GABON : La construction d’une base navale militaire chinoise au cœur des tensions.

Une base navale est une base militaire où une force navale peut s'abriter, se ravitailler, effectuer des réparations. C'est, dans la généralité des cas, un port maritime. La base navale est une base militaire qui abrite des navires de guerre qu'il ne faut pas confondre avec un port d'attache destiné aux navires de commerce. Pour reprendre la formule de l'amiral Mahan : « Il est inutile d’armer des bateaux s’ils n’ont pas de bases sur lesquelles ils peuvent s’appuyer ». Les bases navales sont les points d'appui des flottes de guerre d'un pays. Une base navale peut être associée à un arsenal, un chantier naval ou à une base aérienne, dans ce dernier cas, on dit qu'il s'agit d'une base aéronavale. Une base navale de station se contentera d'offrir un abri à une force navale, dans la région qu'elle prétend observer ou contrôler.

Le Président de la Transition, Président de la République, Chef de l’État, le GBR Brice Clotaire OLIGUI NGUEMA a récemment lors d’une interview accordée conjointement à RFI et France 24 affirmé tout en restant énigmatique en ce qui qui concerne l’installation par la Chine d’une base navale sur le territoire Gabonais que « la discussion reste toujours ouverte » avec Pékin. « C’est une discussion que j’ai eue, lorsque je me suis rendu en Chine, avec le Président Xi JINPING », a-t-il révélé. C’était lors de son séjour en septembre 2024, à l’occasion du sommet du Forum sur la coopération sino-africaine (FOCAC).

Pour rappel, un accord de principe avait été donné par la partie gabonaise du temps du régime déchu d’Ali BONGO. La presqu’île de Mandji, à Port-Gentil, devait donc accueillir un complexe militaire dirigé par la Marine de l’Armée populaire de libération (MAPL). Celui-ci prévoyait notamment une première base sur la façade atlantique et une seconde sur le continent.

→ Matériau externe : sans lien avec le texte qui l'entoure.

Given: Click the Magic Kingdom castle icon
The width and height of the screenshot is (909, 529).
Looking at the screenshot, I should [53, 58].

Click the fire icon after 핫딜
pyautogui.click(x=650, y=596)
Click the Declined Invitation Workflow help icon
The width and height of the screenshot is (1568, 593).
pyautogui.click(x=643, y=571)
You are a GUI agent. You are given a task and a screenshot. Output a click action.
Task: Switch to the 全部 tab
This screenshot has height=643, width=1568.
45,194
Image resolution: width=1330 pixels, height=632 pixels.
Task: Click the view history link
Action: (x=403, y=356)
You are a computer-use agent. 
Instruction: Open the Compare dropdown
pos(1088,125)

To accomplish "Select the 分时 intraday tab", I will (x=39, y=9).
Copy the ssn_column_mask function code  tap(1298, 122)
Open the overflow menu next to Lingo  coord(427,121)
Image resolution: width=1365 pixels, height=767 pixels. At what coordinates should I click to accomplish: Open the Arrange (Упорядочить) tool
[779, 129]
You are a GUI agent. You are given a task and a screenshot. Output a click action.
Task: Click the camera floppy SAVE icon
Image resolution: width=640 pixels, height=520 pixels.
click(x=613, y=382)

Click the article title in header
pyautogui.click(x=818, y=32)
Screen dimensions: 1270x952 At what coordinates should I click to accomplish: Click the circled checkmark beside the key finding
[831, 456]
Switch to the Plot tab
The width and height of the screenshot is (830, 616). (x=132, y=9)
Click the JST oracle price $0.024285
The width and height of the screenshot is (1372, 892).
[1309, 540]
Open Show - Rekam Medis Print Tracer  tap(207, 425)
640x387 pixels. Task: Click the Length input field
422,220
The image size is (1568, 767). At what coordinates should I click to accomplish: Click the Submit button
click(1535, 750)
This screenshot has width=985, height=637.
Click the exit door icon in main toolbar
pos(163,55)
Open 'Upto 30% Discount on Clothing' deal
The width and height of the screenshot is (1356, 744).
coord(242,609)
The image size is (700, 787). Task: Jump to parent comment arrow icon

Dans le sillage de la guerre économique opposant les États-Unis et la Chine, la question géopolitique n’est pas en reste, car celui qui veut dominer le monde doit maîtriser les infrastructures de communication. Une opposition perceptible ces dernières années en Afrique et particulièrement au Gabon où le projet de construction d’une base navale militaire chinoise à Port-Gentil dans la province de l’Ogooué-Maritime a vite fait de raviver les tensions.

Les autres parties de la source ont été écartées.